Bien entendu, ces conditions de création sont extrêmement précaires et je suis la première à dire qu'après le documentaire que je m'apprête à sortir, je ne ferai plus de film en auto-production car c'est moralement et financièrement très lourd et risqué. Mais je ne peux m'empêcher de penser que nous, les auteur.e.s, réalisatrices et réalisateurs, comédien.ne.s, chorégraphes, danseurs et danseuses non-Blanc.he.s en général et Afro-descendant.e.s en particulier devons prendre ces risques. Nous devons nous réapproprier la narration, accepter d'être diffusé.e.s à moins grande échelle mais à nos propres conditions, ne pas attendre de l'institution qu'elle nous laisse une place mais venir bousculer son entre-soi et son paternalisme.

Nous saisir de la question de la "diversité" qui est aussi un enjeu économique, car il n'est pas seulement question de vivre-ensemble, il est surtout question d'une prise de conscience au niveau marketing de l'existence d'un marché des Afro-descendantes par exemple.

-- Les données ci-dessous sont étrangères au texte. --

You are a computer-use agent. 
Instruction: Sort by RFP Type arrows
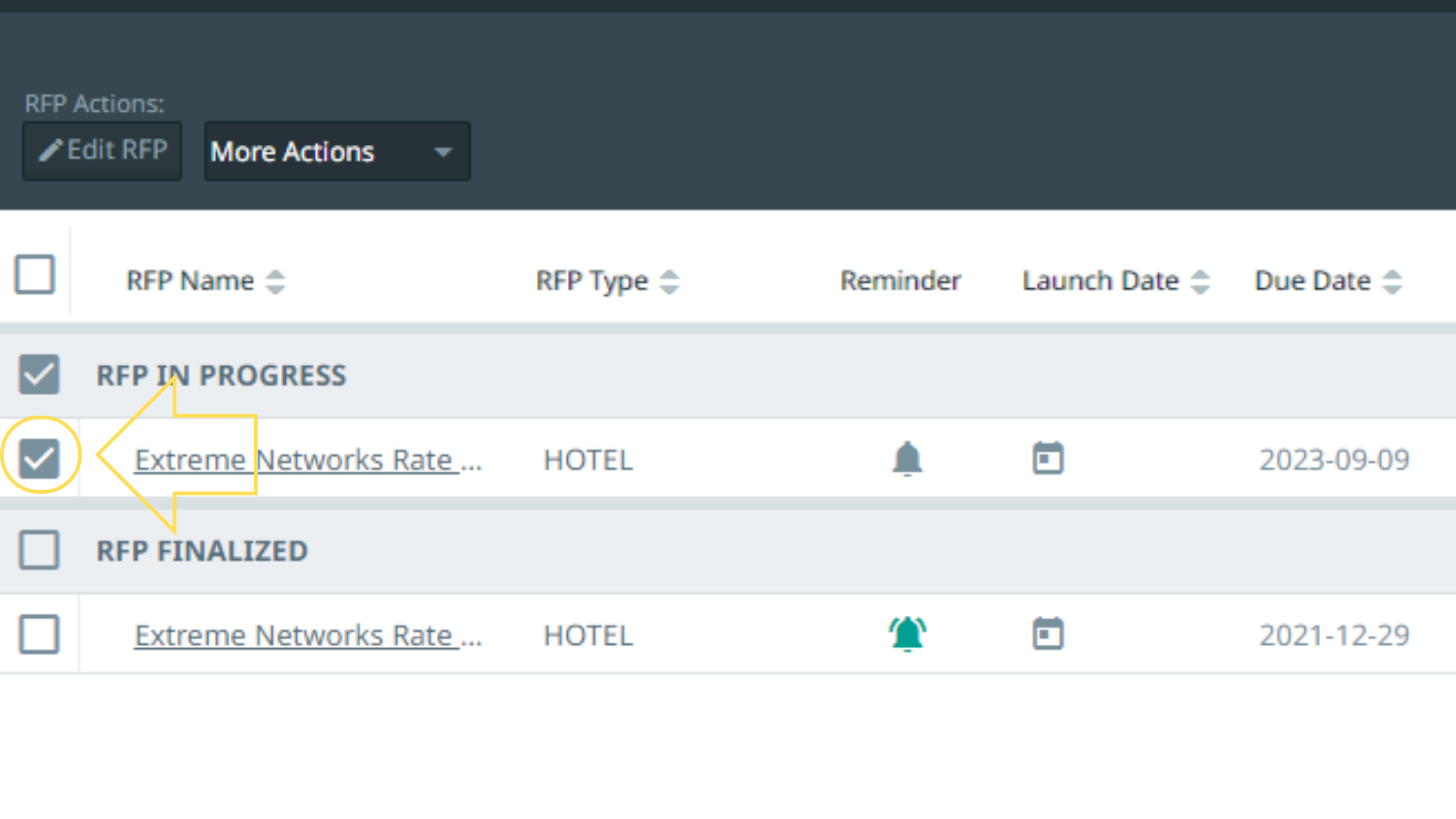pos(669,281)

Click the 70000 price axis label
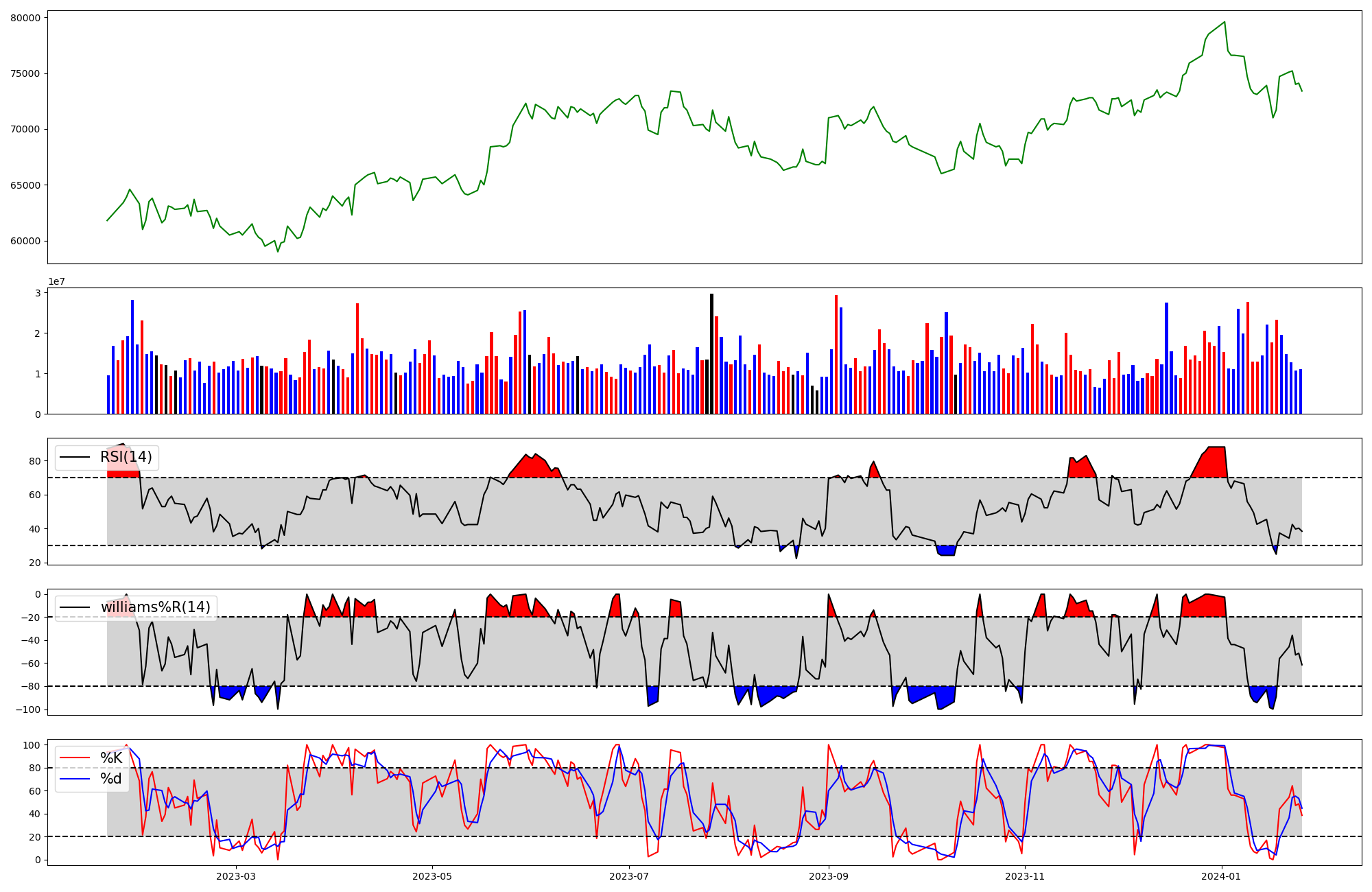click(25, 130)
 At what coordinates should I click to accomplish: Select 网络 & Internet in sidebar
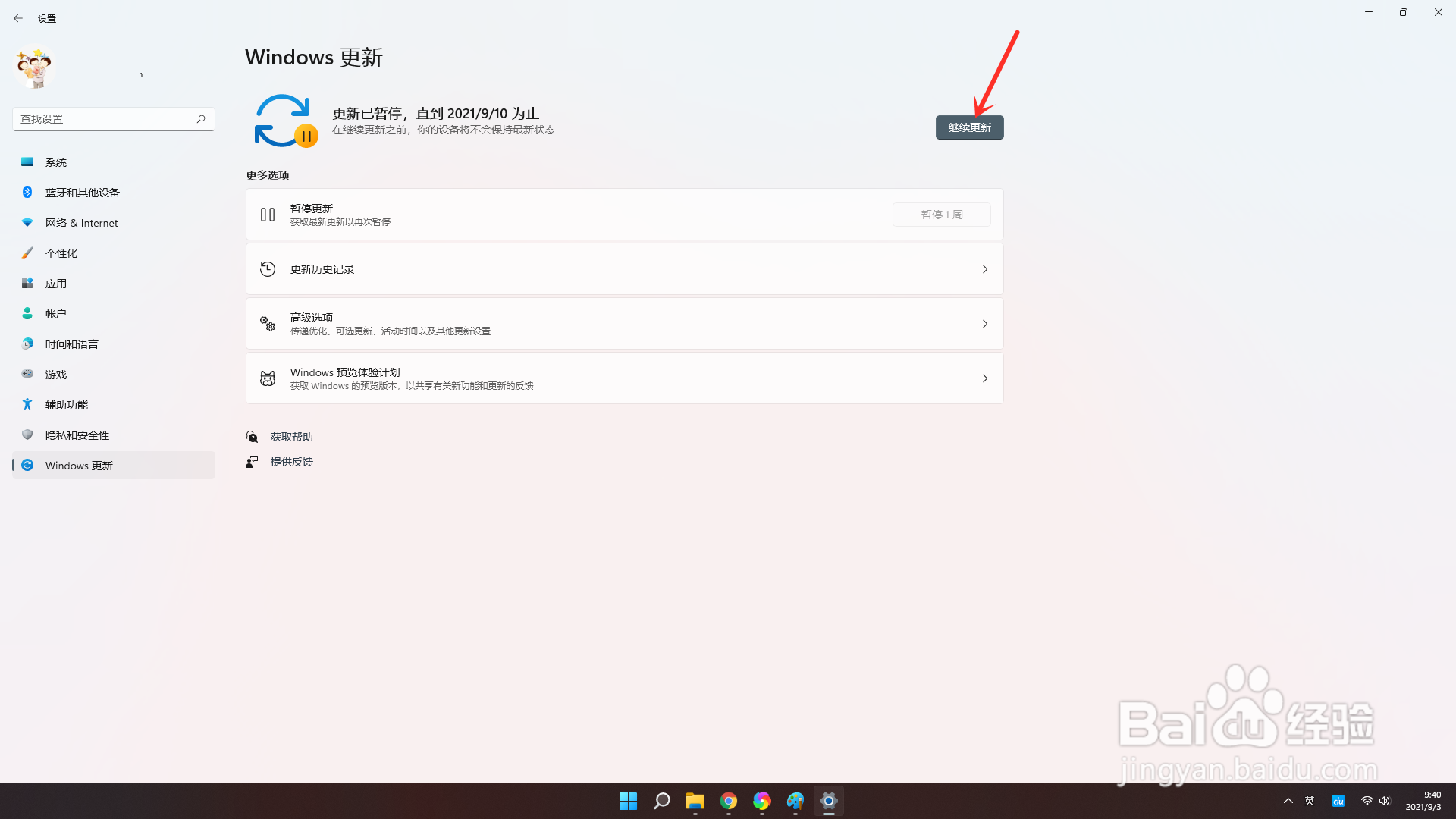tap(81, 223)
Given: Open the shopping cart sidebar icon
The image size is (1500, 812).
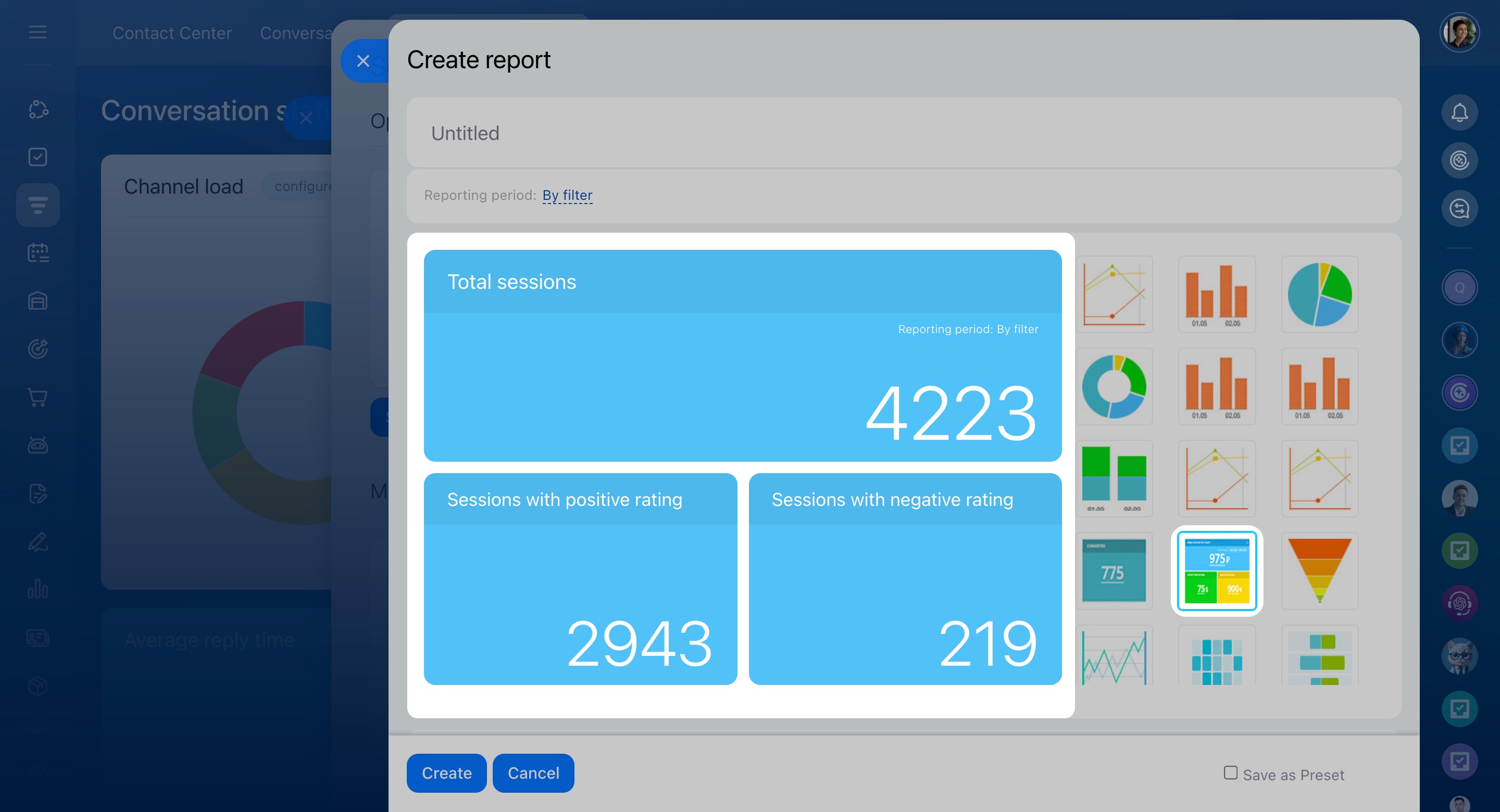Looking at the screenshot, I should coord(38,397).

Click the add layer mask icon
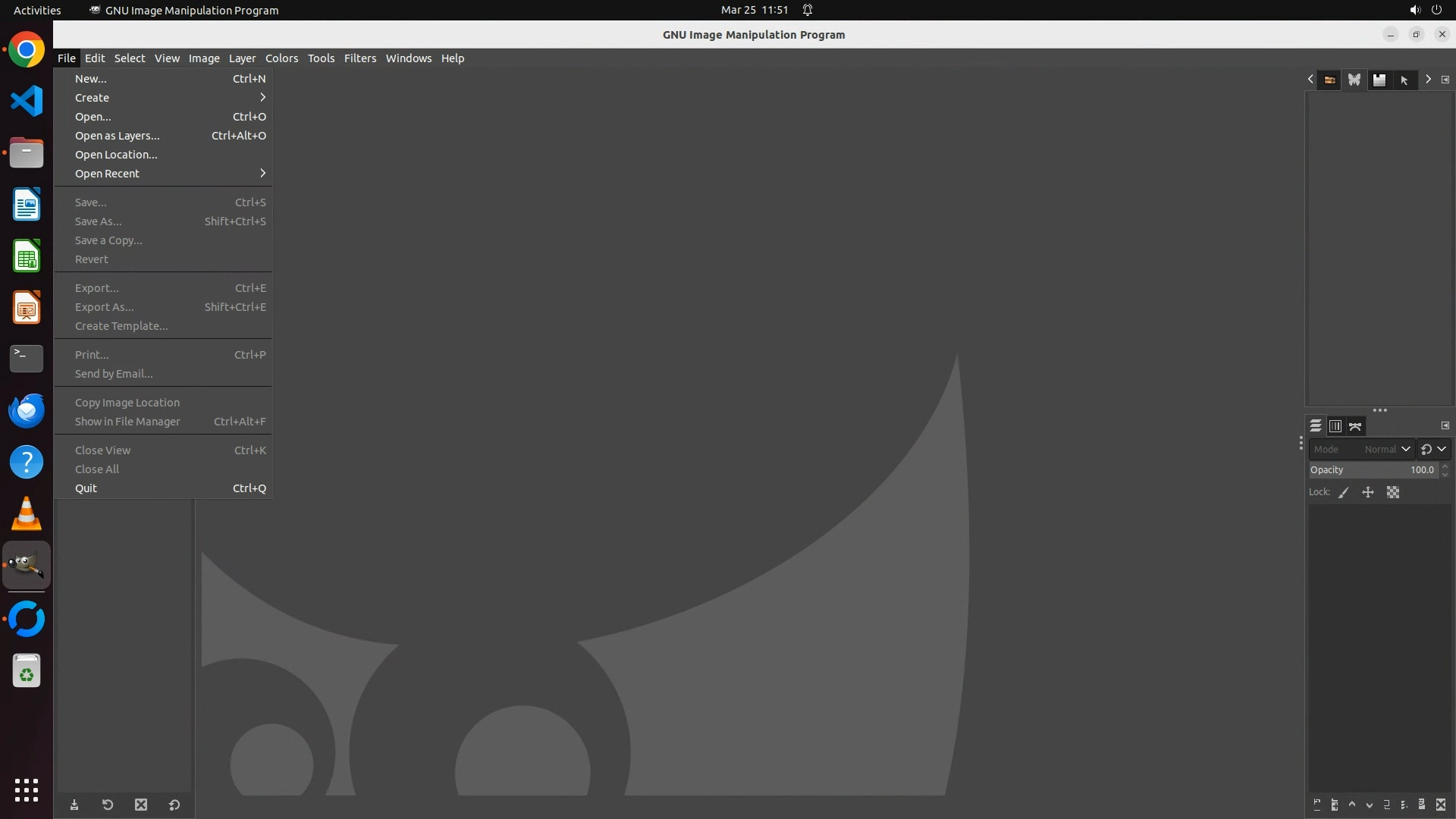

Une source dans le monde du luxe, qui préfère rester anonyme, me confie par exemple qu'il y a eu une forte augmentation des ventes de Lancôme depuis que Lupita Nyongo est leur égérie, raison pour laquelle Dior qui se lance dans la course avec Rihanna et à n'en pas douter, Chanel qui ne tardera pas non plus à trouver une représentante pour capter la clientèle noire.

Et de la même façon que la Blaxploitation a majoritairement vu des producteurs blancs s'en mettre plein les poches, il est de notre devoir de veiller à ce que notre soudaine apparition dans l'espace public et l'intérêt des institutions culturelles, ne soit pas une fois de plus l'occasion d'être exploité.e.s. D'où mon insistance sur le déplacement de la thématique de la représentation sur scène à celle de la représentation politique au sens large (des administrations culturelles aux équipes artistiques en passant par les financements).

Nous devons aussi nous battre pour les suivant.e.s. Qu'illes sachent dès le départ dans quoi illes s'engagent lorsqu'illes choisissent d'être comédien.ne.s en dépit de leurs origines. Et je dis bien, en dépit. Qu'illes sachent que s'illes ne travaillent pas c'est à cause du racisme systémique, que leur talent n'a rien à voir avec tout ça. Qu'illes sachent aussi qu'avant de choisir d'autres pays, d'autres activités, nous avons lutté, pour nous, pour eux mais que nous avons aussi choisi de faire passer nos vies/carrières avant la lutte. Je souhaite aussi pour toutes celles et ceux qui n'aspirent qu'à jouer, qu'un jour prochain, illes ne soient plus forcé.e.s d'écrire pour exister.

Je suis une ex-comédienne reconvertie scénariste et réalisatrice, comme nombre de personnes citées dans cette tribune. Nous aimons et avons la capacité d'écrire et de diriger, mais ce n'est pas le cas de tout le monde. Je souhaite aux nouvelles générations de ne pouvoir être qu'actrices ou acteurs et de ne pas avoir à quitter leur pays pour exister. Moi, je jette mes dernières lignes dans la bataille et je quitterai la France en juillet, pour réaliser mon premier long métrage... au Canada.

1 - Ecouter vers 7'13. Tous les propos de l'article rapportés de la soirée de la Colline figurent dans cet enregistrement SoundCloud réalisé par Amandine Gay.